Check a chest radiograph for evidence of a pneumothorax when finished or before switching to the contralateral side after failed insertion on one side.

Catheter-related thrombosis might lead to pulmonary embolism.

Other complications have been reported as well.

An air embolism is caused by negative intrathoracic pressure, with inspiration drawing air into an open line hub. Be sure the line hubs are always occluded, and note that placing the patient in the Trendelenburg position lowers this risk. If air embolism occurs, the patient should be placed in the Trendelenburg position with a left lateral decubitus tilt, which may prevent the movement of air into the right ventricle and onward; 100% oxygen should be administered to speed the resumption of air. If a catheter is located in the heart, aspiration of air should be attempted.

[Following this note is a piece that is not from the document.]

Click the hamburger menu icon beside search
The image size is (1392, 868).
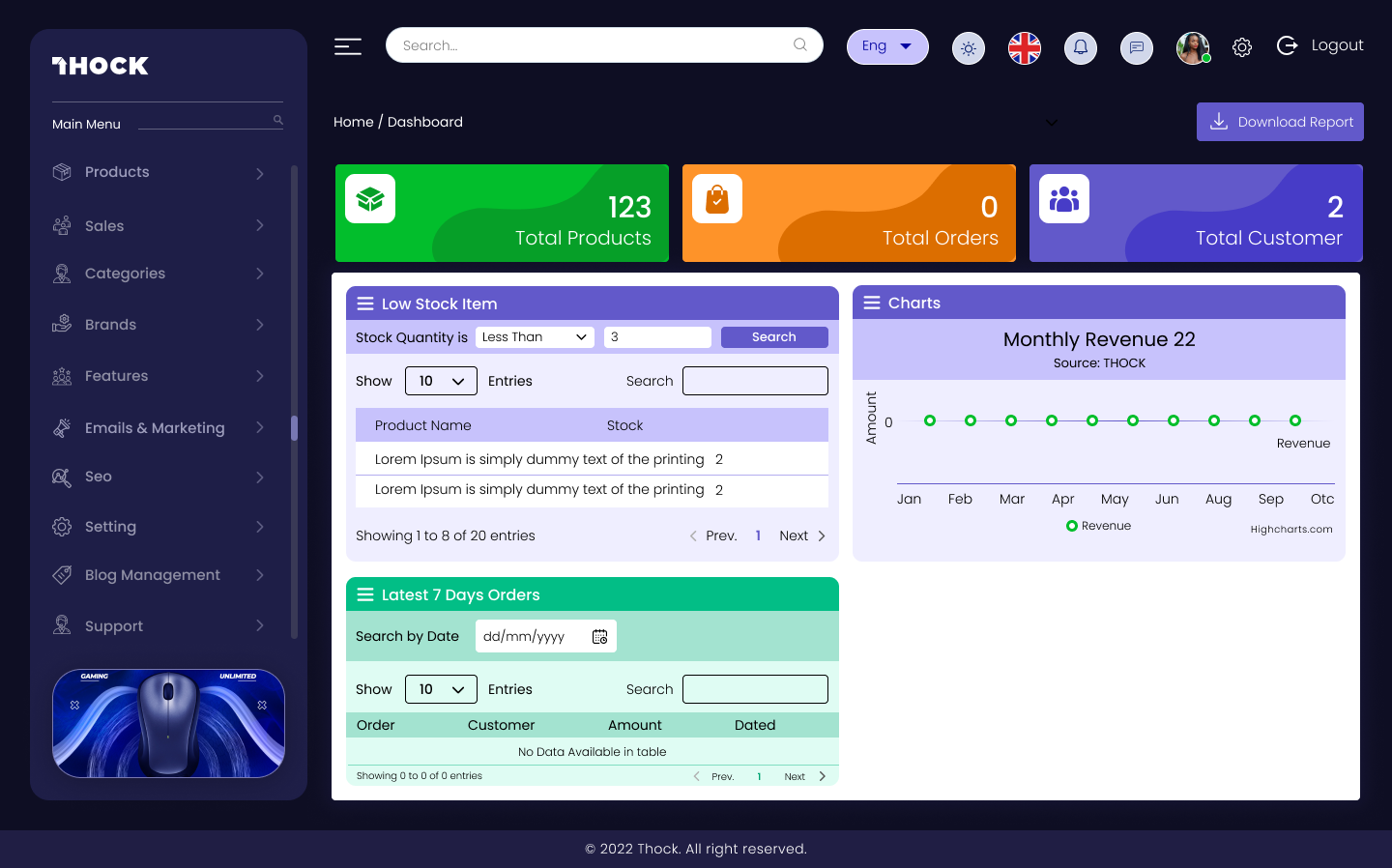coord(348,46)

Dysrhythmia is due to cardiac irritation by the wire or catheter tip. Placing a central venous catheter without a cardiac monitor is unwise.

Atrial wall puncture can lead to pericardial tamponade.

If the clinician is not conscientious about maintaining control of the guide wire, it may be lost into the vein and require retrieval by interventional radiology.

Patients who are allergic to antibiotics may experience anaphylaxis upon insertion of an antibiotic-impregnated catheter.

The catheter tip may be too deep. Check for this complication on the postprocedure chest radiograph, and pull the line back if the tip disappears into the cardiac silhouette.

The catheter may be located in the wrong vessel. When the subclavian catheter is not in the correct position, it usually deviates cranially up the internal jugular vein instead of down the subclavian vein. This complication is rare with the supraclavicular approach.

Chylothorax is a possible complication on the left side.